Problem statement:
Go to the line below that contains "Task: Click the dot". From there to the end of the records, reproduce each line exactly, except the pictures.

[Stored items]
+ + +
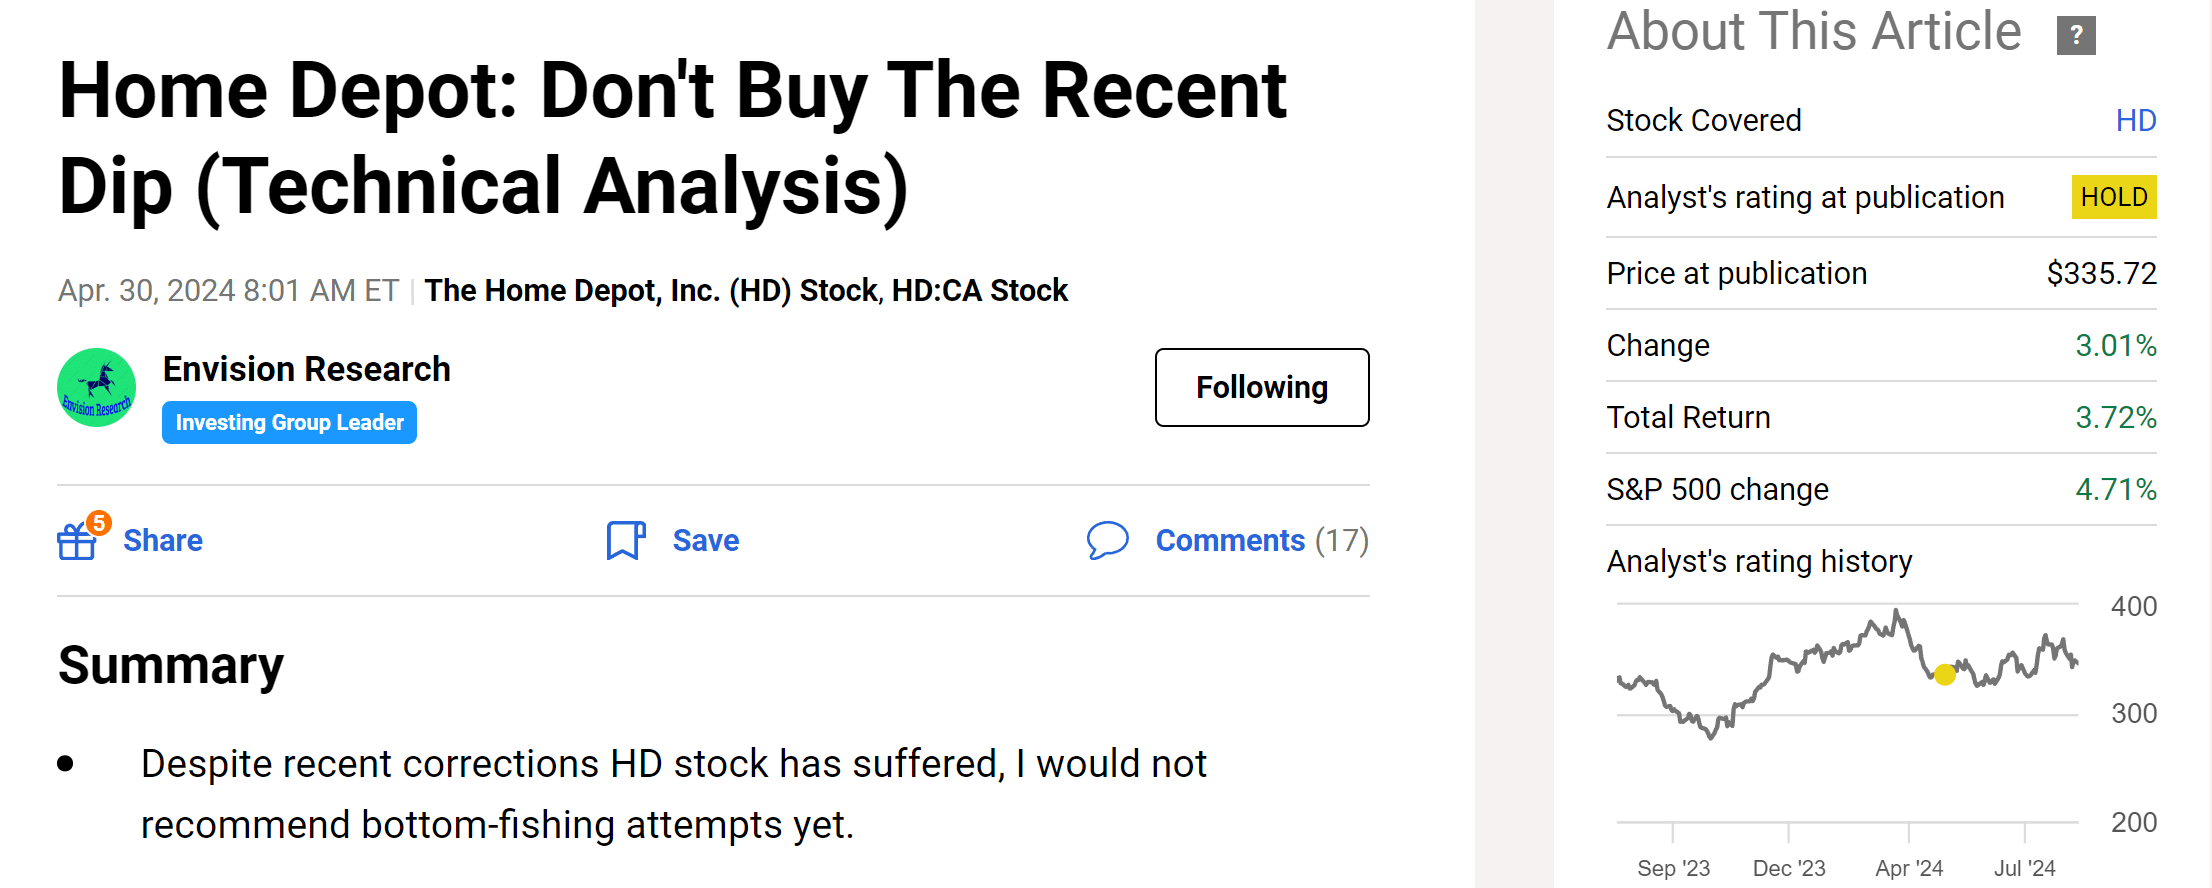The height and width of the screenshot is (888, 2212).
Task: Click the speech bubble Comments icon
Action: point(1107,540)
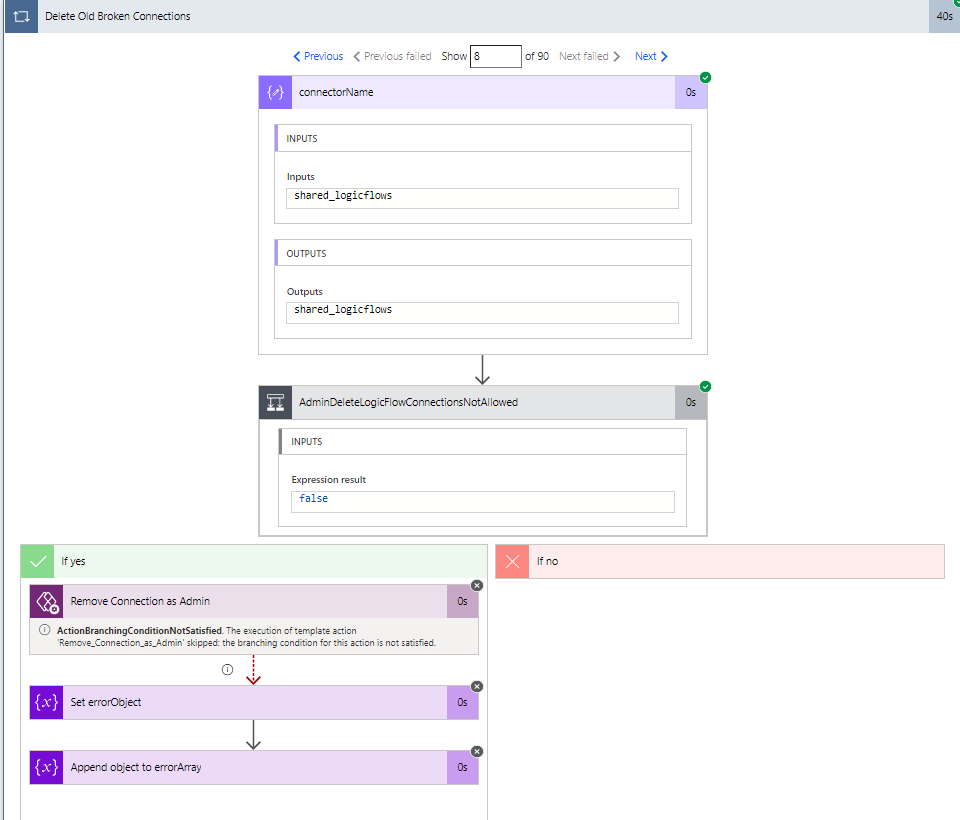Click the info icon beside the red dashed arrow

[x=227, y=669]
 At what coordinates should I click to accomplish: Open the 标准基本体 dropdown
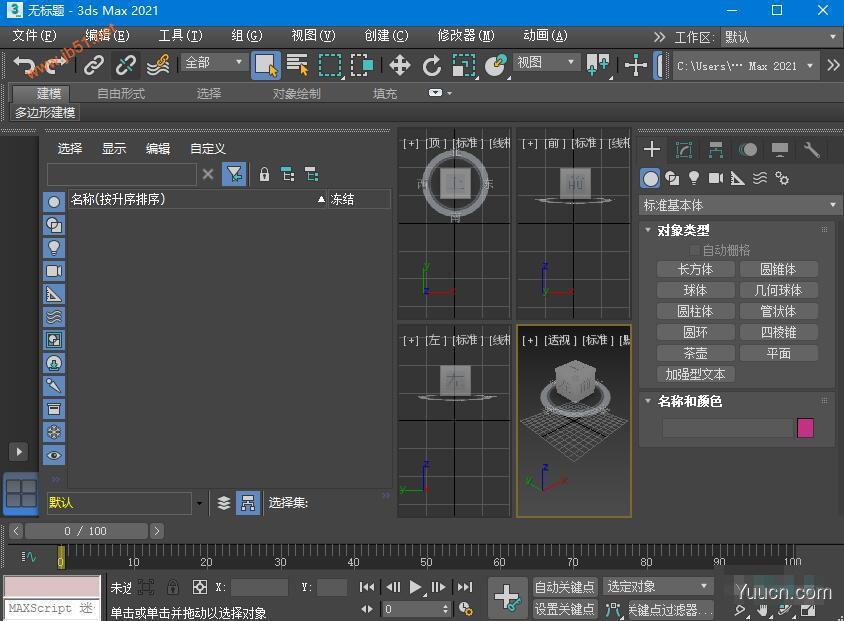tap(738, 204)
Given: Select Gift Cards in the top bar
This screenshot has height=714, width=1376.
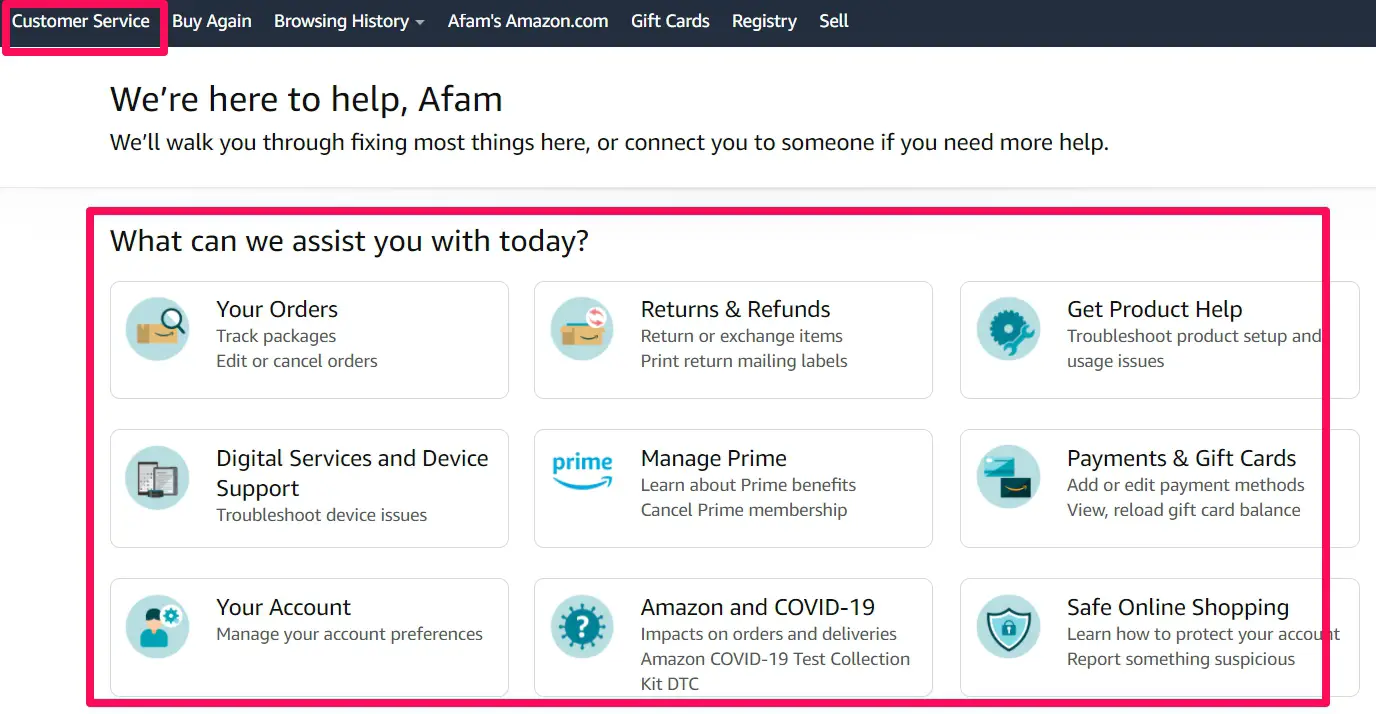Looking at the screenshot, I should coord(670,21).
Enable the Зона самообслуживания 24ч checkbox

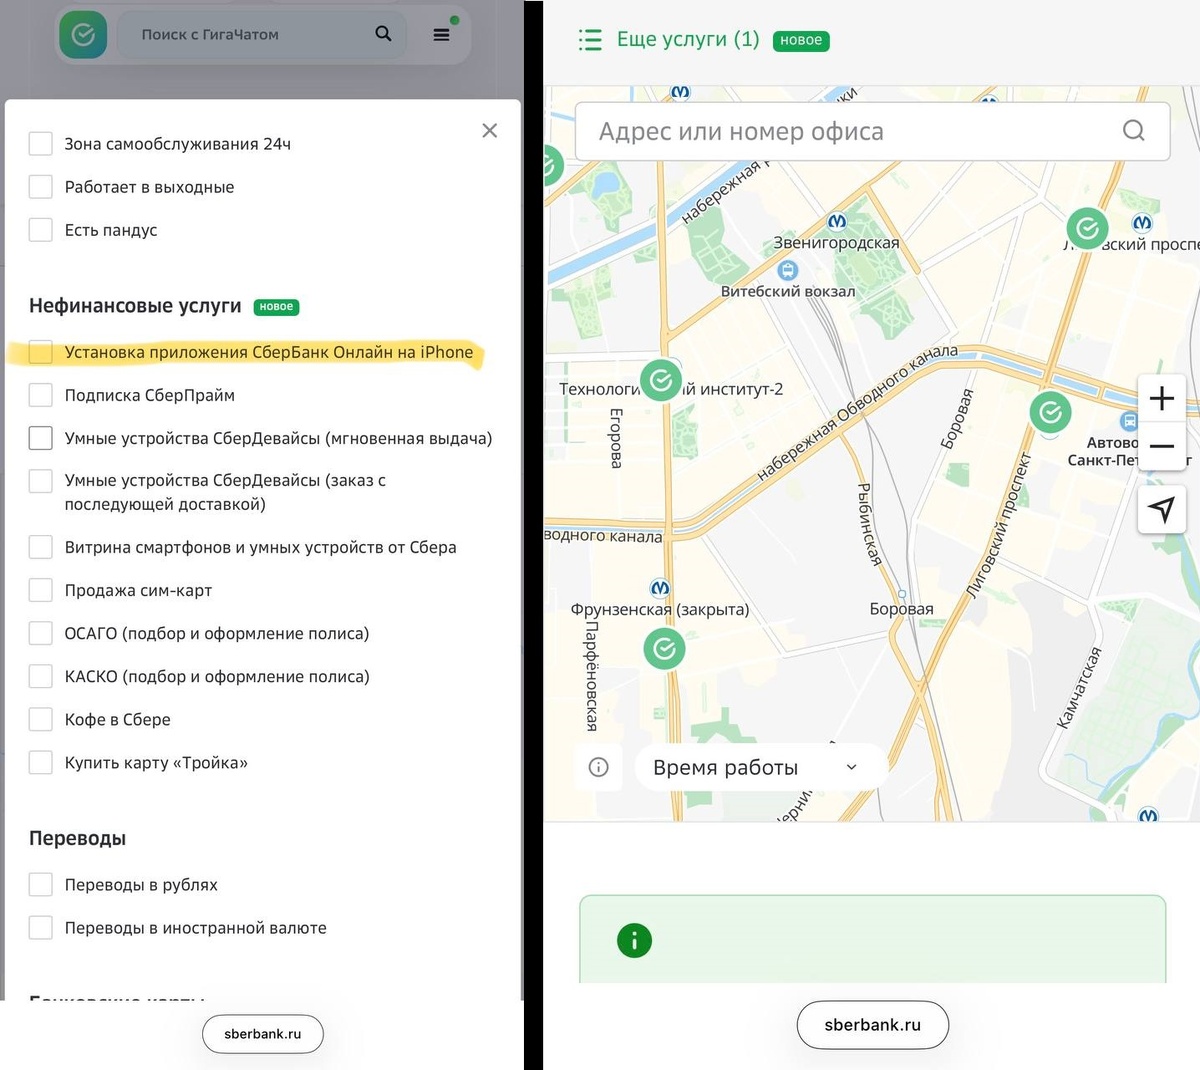(x=40, y=143)
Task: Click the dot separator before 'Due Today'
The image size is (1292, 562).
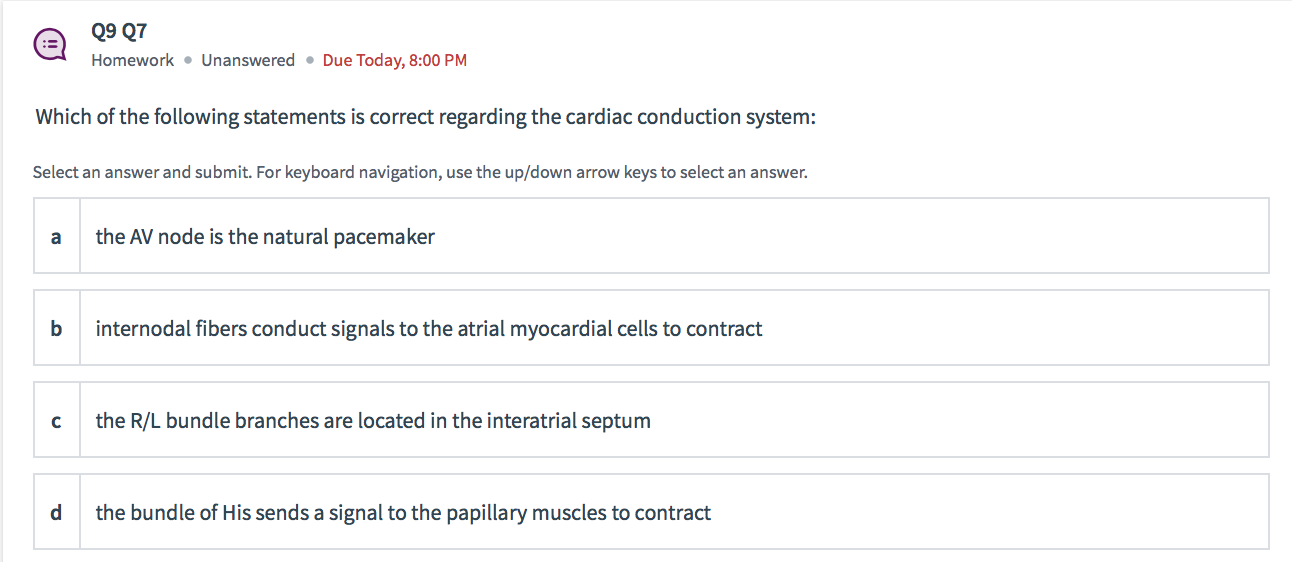Action: [310, 60]
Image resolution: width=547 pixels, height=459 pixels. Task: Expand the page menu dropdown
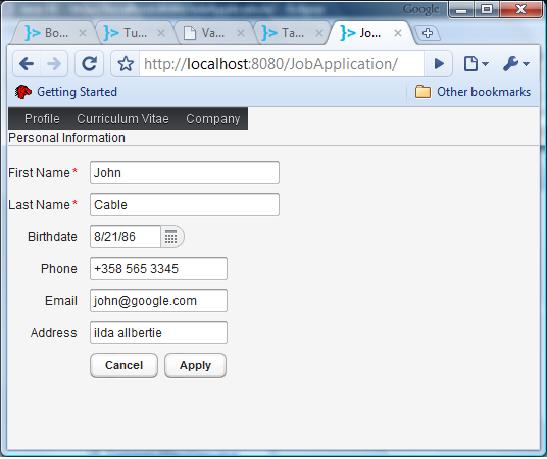(476, 64)
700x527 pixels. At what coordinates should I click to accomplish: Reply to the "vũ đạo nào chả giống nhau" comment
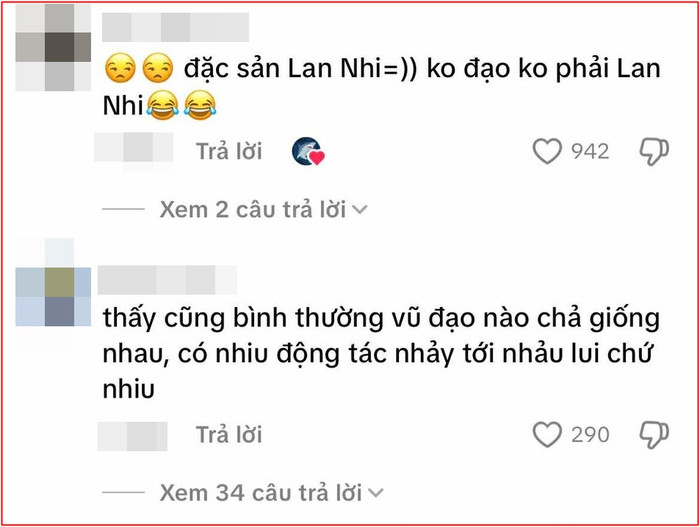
+ + +
Output:
Task: Click the dot separator before 'Due Today'
The image size is (1292, 562).
Action: [310, 60]
Image resolution: width=547 pixels, height=459 pixels. Task: Expand the page menu dropdown
(476, 64)
700x527 pixels. At what coordinates should I click to accomplish: Reply to the "vũ đạo nào chả giống nhau" comment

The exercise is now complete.